Early librarian me probably would have been extremely concerned because the article wasn’t indexed.  However, how important is indexing when you can get your article in PubMed anyway without indexing?  Let’s face it normal people don’t search PubMed correctly.  Almost every library user I see searching PubMed is doing their Google style searching in the database.  A simple Google search for malaria and my friend’s last name retrieved the article immediately (top result since it is a 2011 article). 

The article isn’t indexed in MEDLINE yet it is totally retrievable through PubMed and that is the DOC (database of choice) for biomedical researchers.  Researchers’ understanding of the differences of being in PubMed vs. in the MEDLINE database are already extremely blurry.  They interchange the two terms (and librarians do too) when in fact there is a technical difference.  PubMed and MEDLINE have become the Coke/Pepsi of medical databases.  Two different products but people use the terms interchangeably when ordering a cola soft drink. (Don’t even get me started on the Pop vs Soda debate.)  As I mentioned, you have an ever growing group of users who do keyword searching on a structured vocabulary database. 

So what is the value of being in MEDLINE when you are in PubMed and what is the value of having a journal article indexed when people don’t search that way anymore?  All scientists want is for their research to available to be read and cited.  Getting an article in PMC does that.  Perhaps it is time for us to let the indexing go.  Wow I can’t believe I am saying that as a librarian because I love using MeSH to search.  But, just because we love something doesn’t mean that its time hasn’t past.

—-Update—–

My friend gave me permission to repost his email to the blog, to better understand how he as a researcher feels about the whole thing.  (All identifying information has been removed or changed.)
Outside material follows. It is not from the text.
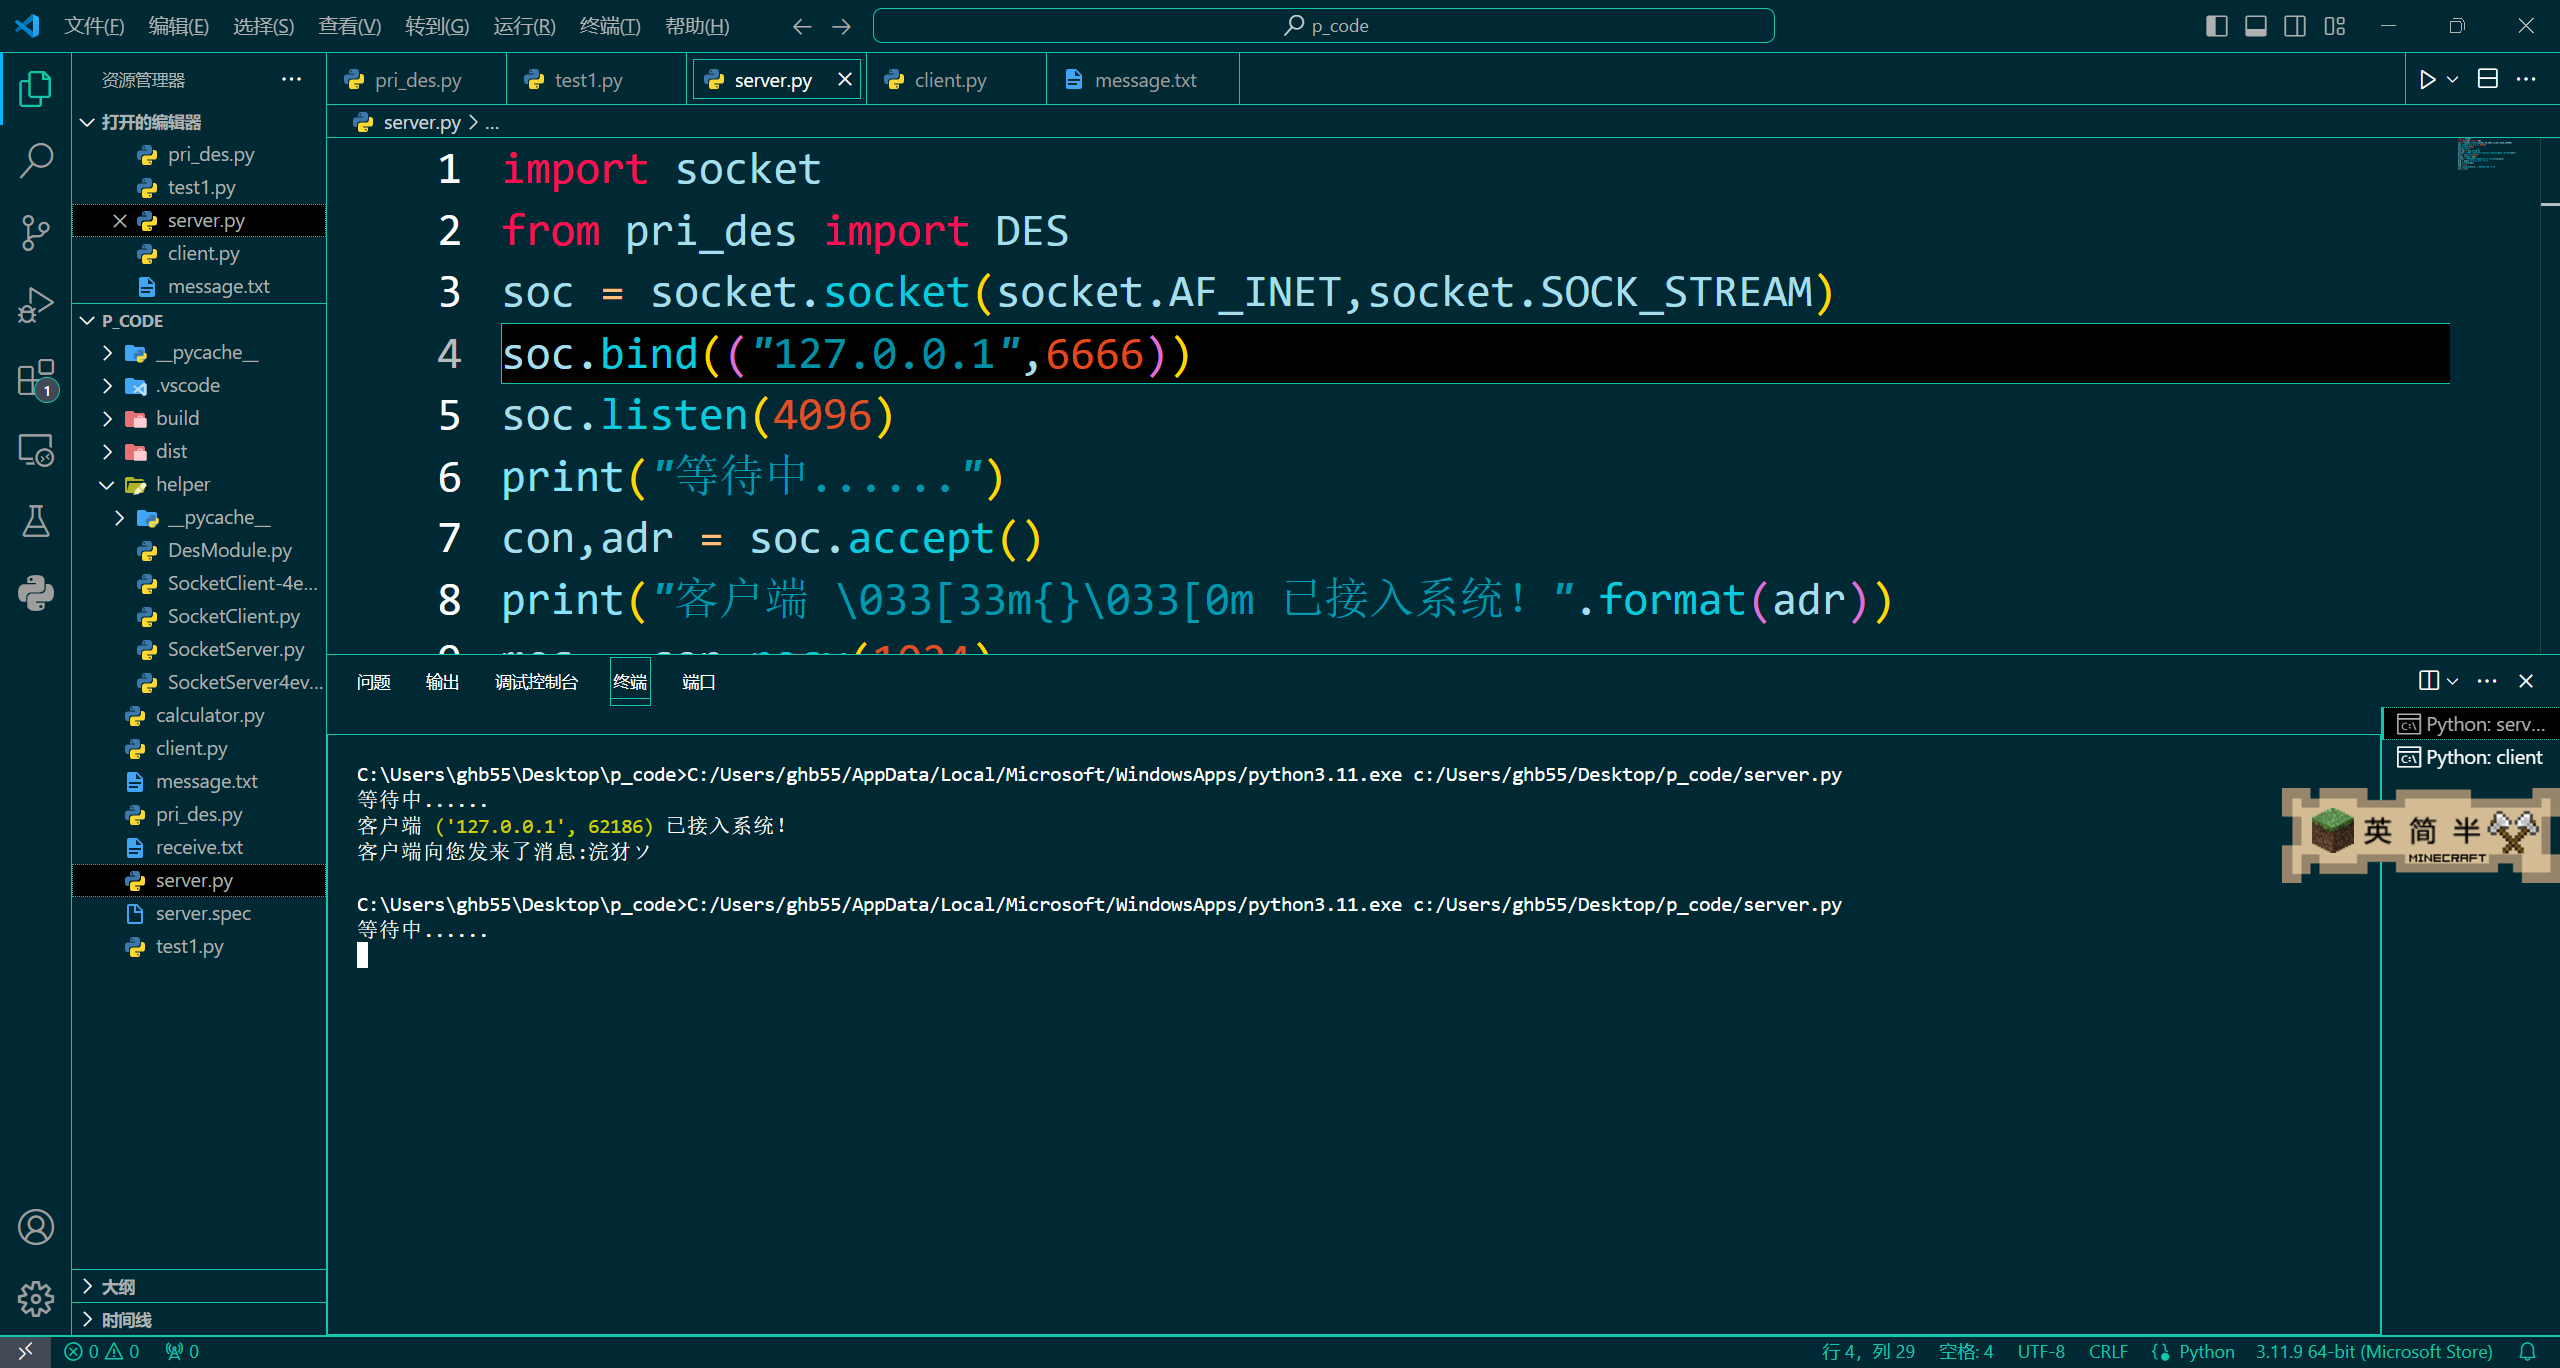The image size is (2560, 1368).
Task: Open the Extensions view
Action: coord(36,379)
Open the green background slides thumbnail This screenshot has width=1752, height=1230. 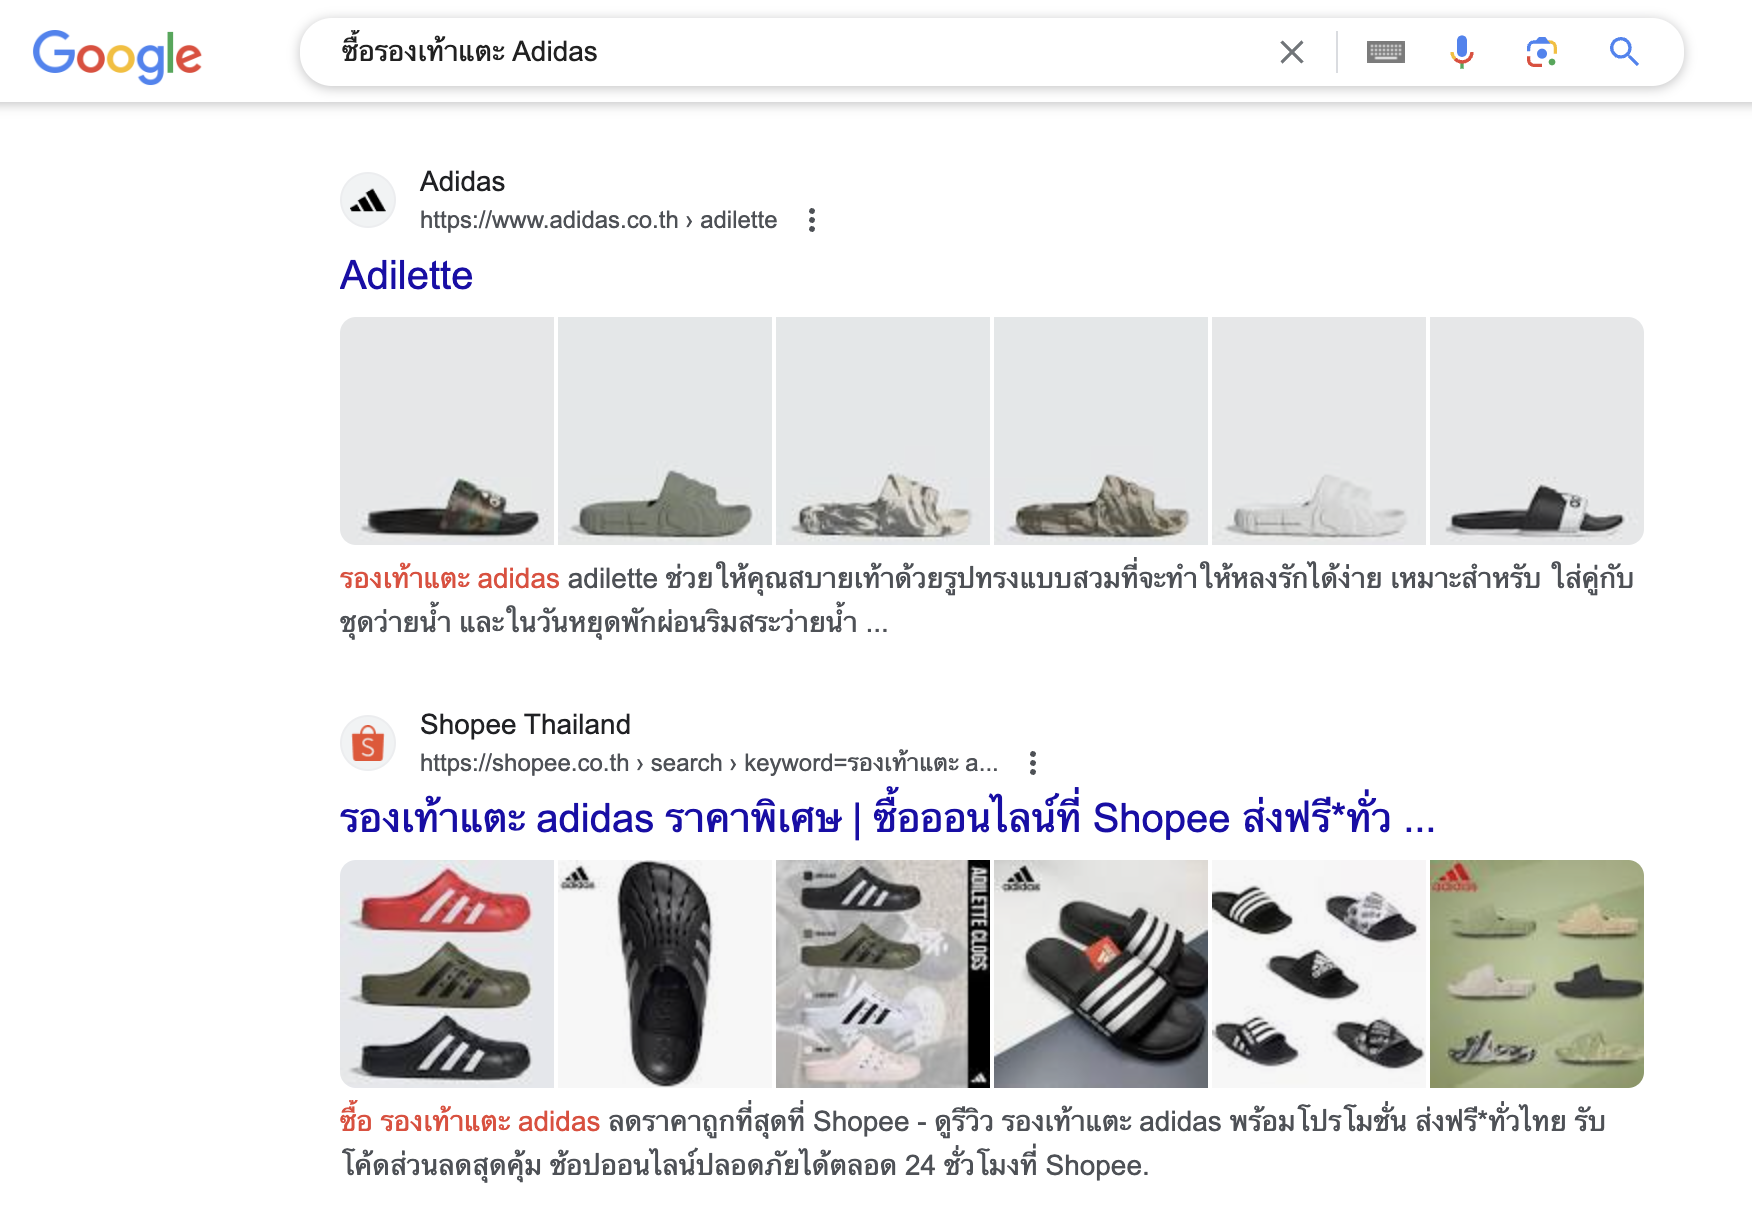(1537, 974)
From my end, the NIH really cares that you have a PCMID (and a link to the pubmed page) for all manuscripts on your Biosketch or the paper doesn’t count. At least they are heavily moving in this direction to keep people more honest.

 Also who cares if the MESH terms didn’t get indexed; the title, author names, and the entire abstract did.  My MESH terms would have been earth shattering terms like, malaria, antimalarial drug discovery, new drugs etc. all of which are in the abstract.

 I found it all these ways by searching pubmed.gov for: My name, Part of the title, Sentence from the abstract, and keywords

It is searchable from Google Scholar and is in Ohiolinks now too.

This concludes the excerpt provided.